Well, you already tried the obvious. The less obvious might include NI-DAQ driver problems. It has happened before.
On a SCXI-1126 frequency module, back in the 1998-2000 time frame, the underlying code within NIDAQ had a problem where when you picked a channel scaling that was EXACTLY within the boards ranges, such as 1k, 2k, 4k, 8k, etc., the board read back frequencies correctly. However, when you used a virtual channel to set up scaling to something like, say, 0-2200hz, the algorithm to span that wrange worked incorrectly. It evidenced itself as a drop off followed by a peak rather than a gradual ramp up in readings as the frequency increased. I eventually created a program that plotted the problem and showed it to our local
rep, who got it fixed back at NI.
The point is, the problem didn't show up in NI's production testing because they always used exact ranges in tests, while virtual channels allowed more flexibility. Somehow you need to be able to get NI to duplicate the behavior.
- You could try using other ranges in your scaling that still have your necessary ranges as a subset.
- You could try using DAQ MX if you are using traditional DAQ, or vice versa.
- You could send someone at NI your NICONFIG.DAQ file and have them try it there, with whatever version of LV and DAQ you are using.

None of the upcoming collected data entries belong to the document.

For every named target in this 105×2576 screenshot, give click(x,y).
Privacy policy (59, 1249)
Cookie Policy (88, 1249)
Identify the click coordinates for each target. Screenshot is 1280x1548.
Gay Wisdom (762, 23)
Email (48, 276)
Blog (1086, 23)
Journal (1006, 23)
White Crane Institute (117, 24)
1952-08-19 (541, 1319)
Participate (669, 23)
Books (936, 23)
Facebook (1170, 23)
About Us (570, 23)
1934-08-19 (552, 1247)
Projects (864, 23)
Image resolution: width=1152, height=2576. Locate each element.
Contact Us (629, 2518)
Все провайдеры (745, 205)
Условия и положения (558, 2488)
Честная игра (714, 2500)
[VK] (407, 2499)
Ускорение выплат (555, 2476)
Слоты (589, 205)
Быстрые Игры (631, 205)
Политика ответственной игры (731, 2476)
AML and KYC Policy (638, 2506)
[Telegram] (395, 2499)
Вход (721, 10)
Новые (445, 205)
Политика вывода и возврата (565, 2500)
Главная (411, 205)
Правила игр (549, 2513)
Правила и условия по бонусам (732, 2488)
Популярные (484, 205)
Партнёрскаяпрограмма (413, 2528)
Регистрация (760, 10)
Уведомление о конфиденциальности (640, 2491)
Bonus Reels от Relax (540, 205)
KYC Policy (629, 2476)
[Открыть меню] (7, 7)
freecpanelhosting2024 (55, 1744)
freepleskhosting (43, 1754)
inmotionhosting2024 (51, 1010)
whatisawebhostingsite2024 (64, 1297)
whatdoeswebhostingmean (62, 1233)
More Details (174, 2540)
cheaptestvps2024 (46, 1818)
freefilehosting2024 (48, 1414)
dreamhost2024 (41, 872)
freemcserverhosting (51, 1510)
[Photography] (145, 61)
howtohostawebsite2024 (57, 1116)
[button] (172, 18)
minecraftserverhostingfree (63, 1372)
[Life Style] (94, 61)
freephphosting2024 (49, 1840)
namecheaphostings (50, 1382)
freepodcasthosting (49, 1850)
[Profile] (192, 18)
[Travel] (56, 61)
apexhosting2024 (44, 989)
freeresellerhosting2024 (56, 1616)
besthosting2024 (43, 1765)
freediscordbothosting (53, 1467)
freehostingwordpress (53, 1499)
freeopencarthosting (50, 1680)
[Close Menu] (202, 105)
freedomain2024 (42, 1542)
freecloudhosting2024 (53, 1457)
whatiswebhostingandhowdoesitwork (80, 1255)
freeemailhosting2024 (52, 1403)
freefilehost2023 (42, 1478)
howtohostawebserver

Another thing that could have happened is that you may have a group of boards with a bad lot of chips. Check to see if all the boards you are swapping during troubleshooting have the same lot numbers on the chips. If possible, try to find at least one board that is much older or much newer when you are swapping. We resolved a 4 year problem when we finally realized 56 solid state relays on 14 different S
CXI-1321 front end modules all had the same exact thermal problems, and were all from the same manufacturer lot. Swapping with a different module 2 years older confirmed what we had been missing for years!
Tim Jones